The Nehalem Mac Pros use DDR3-1066 (PC3-8500) ECC DIMMs (not FB-DIMMs), no large heatsinks, with temperature sensors. There are 4 memory sockets (2009 Quad-core 2.66GHz, 2.93GHz, 3.33 GHz and 2010 2.8GHz and 3.2GHz) or 8 memory sockets (2009 8-core 2.26, 2.66GHz, 2.93GHz and 2010 8-core 2.4GHz). They can implement dual channel or triple channel memory access modes. Fastest performance is using triple-channel mode, with three identical modules in sockets 1 through 3 and leaving socket 4 empty.

That said the actual speed decrease, so long as you're not using the extra ram is not more than 2%.
 
I don't know, and it would be interesting to learn more, but it doesn't really matter because there are a couple of points that trump any of that:
  1. If your memory usage is exceeding available RAM and you are paging out to the hard drive, that will be incredibly slow compared to any reduced speed by adding a 4th stick.
  2. If you aren't exceeding your available RAM, then adding more RAM isn't going to speed up your computer in the first place.

Hi!

Sure, but what i want to know is what's going on with projects that use between 16-24GB of memory. Or, in fact, if even on smaller projects (way under 16GB), the speed of the memory is compromised at all!

Cheers!

Ed
 
I ran a few memory benchmarks on my single socket Mac Pro:

https://forums.macrumors.com/threads/1844436/

For me it was exactly scenario 1)

I have tried several options with no success. If you fill up all four slots, you will loose 10 - 15 % overall speed.

Aha, quite the difference!

For anyone wondering, I use Logic X all day, with some huge projects.

The memory speed (and not just the raw core speed of the CPU) is a prime factor in low latency (32-64 sample buffer) performance for VST/AU instruments, especially large sample libraries (Kontakt etc). That's why going from a 2008 to a 2009+ Mac Pro gives a huge speed boost of low latency large sample libraries, because of the absence of the FSB bottle neck. If the machine can't keep up, you get lots of pops and crackles, stuttering etc.

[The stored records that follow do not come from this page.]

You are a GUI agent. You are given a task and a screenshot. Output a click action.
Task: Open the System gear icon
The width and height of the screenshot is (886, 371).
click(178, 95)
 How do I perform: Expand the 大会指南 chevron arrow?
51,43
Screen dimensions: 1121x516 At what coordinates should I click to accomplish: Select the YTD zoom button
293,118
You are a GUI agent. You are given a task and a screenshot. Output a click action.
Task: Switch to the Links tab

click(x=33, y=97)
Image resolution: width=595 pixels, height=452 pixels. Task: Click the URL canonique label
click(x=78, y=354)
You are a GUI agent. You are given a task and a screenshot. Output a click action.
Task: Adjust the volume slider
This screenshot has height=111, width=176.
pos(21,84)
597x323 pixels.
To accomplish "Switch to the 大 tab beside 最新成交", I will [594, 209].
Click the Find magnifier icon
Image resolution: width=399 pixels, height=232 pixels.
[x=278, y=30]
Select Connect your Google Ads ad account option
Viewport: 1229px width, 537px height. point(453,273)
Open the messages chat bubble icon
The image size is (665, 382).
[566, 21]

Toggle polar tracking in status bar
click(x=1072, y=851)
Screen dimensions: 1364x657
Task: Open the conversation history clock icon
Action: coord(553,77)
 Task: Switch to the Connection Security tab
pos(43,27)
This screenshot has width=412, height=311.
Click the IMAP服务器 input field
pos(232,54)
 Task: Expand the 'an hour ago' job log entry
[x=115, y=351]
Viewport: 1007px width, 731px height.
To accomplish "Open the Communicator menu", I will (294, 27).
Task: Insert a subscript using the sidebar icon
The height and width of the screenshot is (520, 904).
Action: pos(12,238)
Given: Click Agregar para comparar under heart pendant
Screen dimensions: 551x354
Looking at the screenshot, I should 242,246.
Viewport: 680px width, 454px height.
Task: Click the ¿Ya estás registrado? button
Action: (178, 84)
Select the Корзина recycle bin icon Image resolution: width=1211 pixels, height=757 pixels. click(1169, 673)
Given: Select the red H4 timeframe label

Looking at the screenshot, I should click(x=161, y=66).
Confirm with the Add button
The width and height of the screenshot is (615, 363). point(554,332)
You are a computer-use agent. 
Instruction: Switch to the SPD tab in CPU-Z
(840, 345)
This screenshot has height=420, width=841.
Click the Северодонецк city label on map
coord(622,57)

But, when my (usually very large) projects get to the mixing stage, low latency isn't a concern (I up the buffer size to 1024 instead of 64 when recording/writing) and projects with a lot of Flex-time pitch correction use tons and tons of RAM and it can easily exceed the 24GB.

I'm not even sure if it's a memory leak bug, but apparently, right now when typing this, Logic X is using 28GB of my 24GB of RAM :) Generally everything is fine until you try to undo, and then you have to wait a little. I've seen Logic use 48GB of ram according to iStat!

So, I'd like optimal performance in both scenarios, but can't quite afford 3 x 16GB sticks! Maybe one 16GB stick and two 8GB (32GB total, and selling one of my 8GB sticks) would be a good compromise (I think it's ok to mix sizes).

Cheers,

Ed
 
MacPerformanceGuide did a lot of graphic tests with various amounts of memory. Adding in some PCIe-SSD blades (2-3x better performance than SATA III, near zero ? latency and great queue depth and IO)

Mixing RDIMMs with others (16GB DIMMs are registered) is a no-go, so if you want to hold that door open for the future maybe start with 2x16GB, plan for more than even 32GB.
 
I have the 8 core (dual 2.4) and bought a bunch of 4GB sticks from eBay to give myself 32GB. The speed difference was actually noticeable when I read one of these articles a year or so ago and yanked one stick from each bank. I've only got 24GB now and it's faster.

The caveat is that if you're hitting swap because you're running out of memory it'll be way slower - I checked and was never going over 18-19GB.